Instructions to follow ▸ Return each line of the data below that contains the word "Select". Uppercase and lowercase letters count as different.

— start Extracted material —

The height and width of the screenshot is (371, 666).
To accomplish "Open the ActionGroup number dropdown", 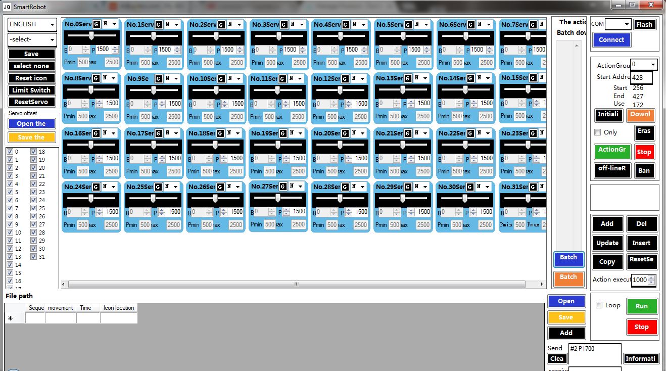I will click(644, 65).
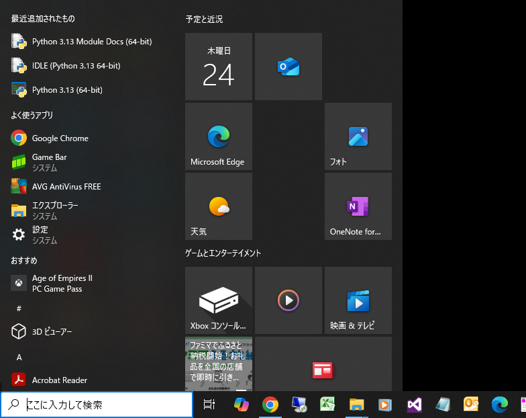
Task: Click the Visual Studio icon in the taskbar
Action: pos(415,405)
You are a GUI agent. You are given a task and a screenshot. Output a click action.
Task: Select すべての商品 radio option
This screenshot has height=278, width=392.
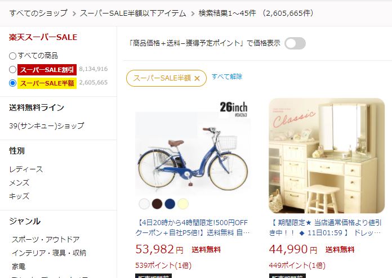(12, 56)
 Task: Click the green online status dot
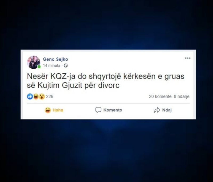39,67
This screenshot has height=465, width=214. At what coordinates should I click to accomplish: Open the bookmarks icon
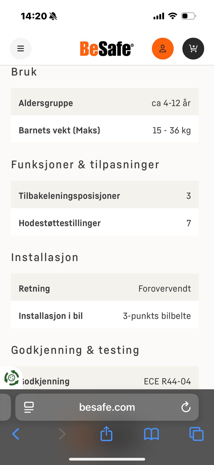pos(151,434)
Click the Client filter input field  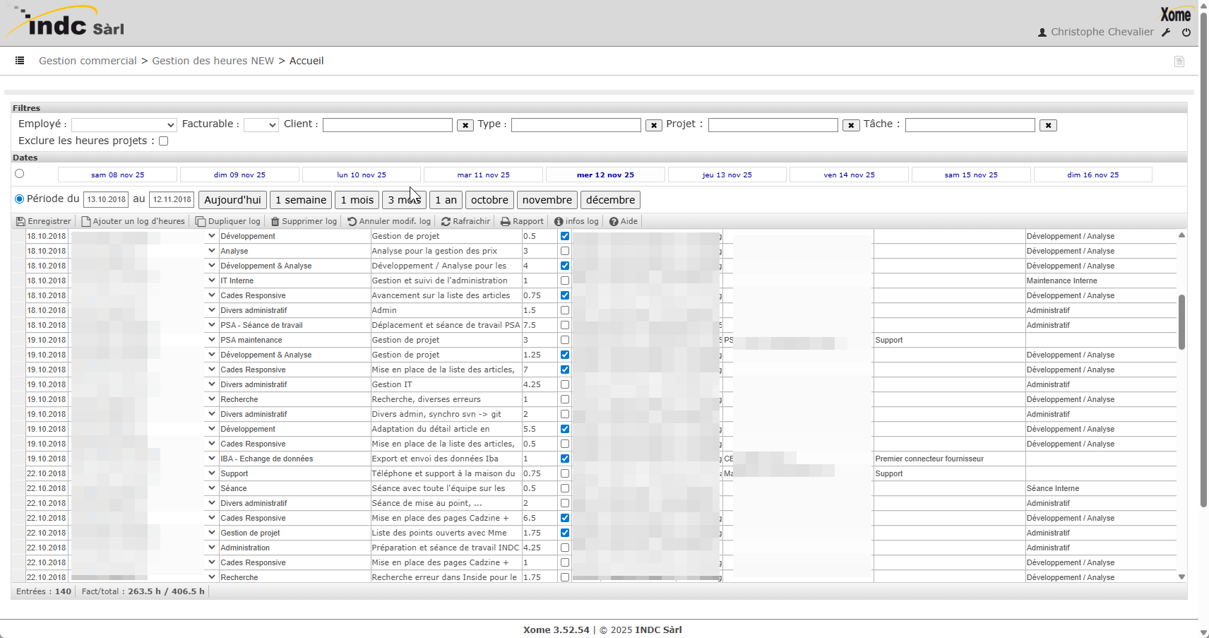point(387,125)
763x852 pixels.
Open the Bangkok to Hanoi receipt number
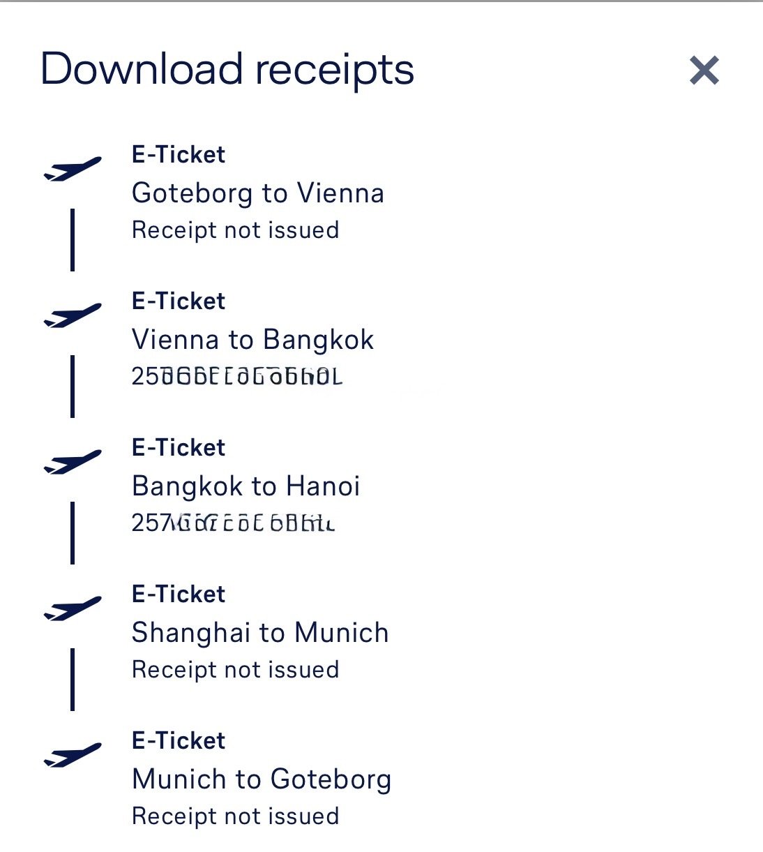233,523
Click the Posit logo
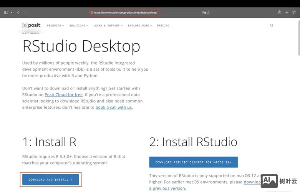This screenshot has width=300, height=192. 31,25

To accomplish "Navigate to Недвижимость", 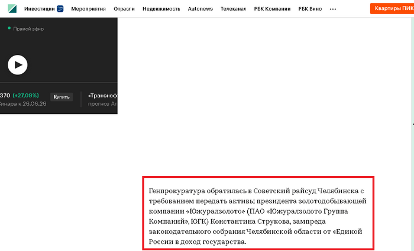I will tap(161, 9).
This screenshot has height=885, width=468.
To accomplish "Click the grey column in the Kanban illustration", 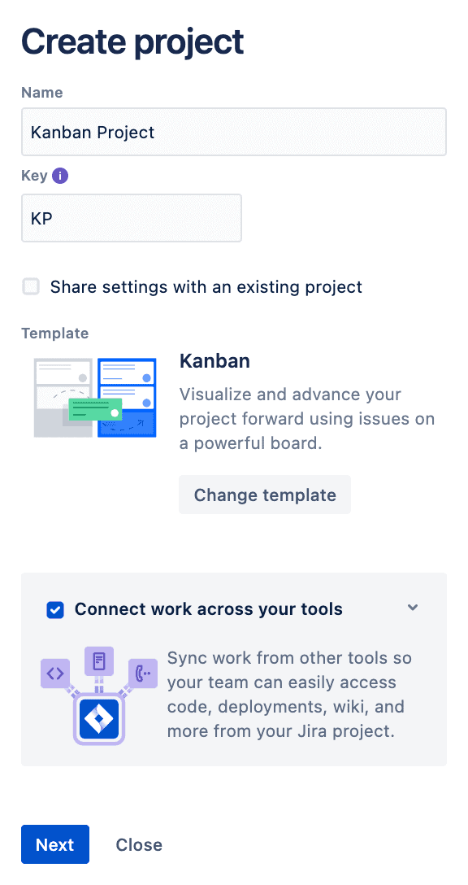I will (63, 398).
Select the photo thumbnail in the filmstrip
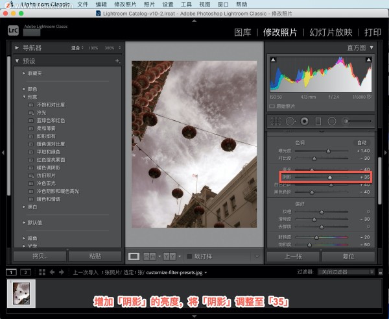Viewport: 389px width, 319px height. [x=22, y=292]
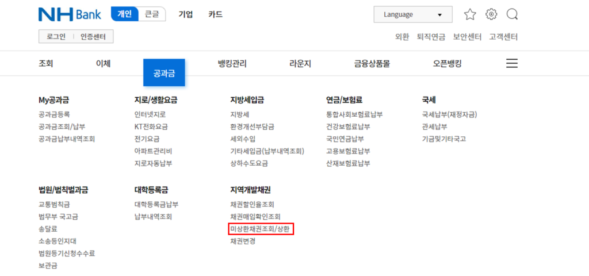589x276 pixels.
Task: Open the 이체 menu
Action: (x=103, y=64)
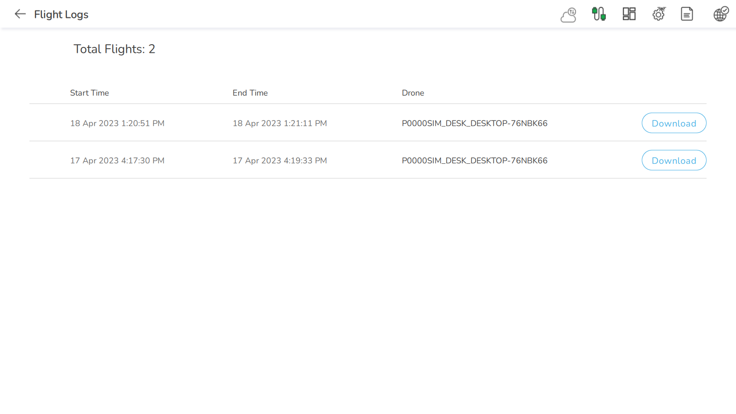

— end Extracted material —

Full output ▸
Task: Select すべての商品 radio option
Select the photo thumbnail in the filmstrip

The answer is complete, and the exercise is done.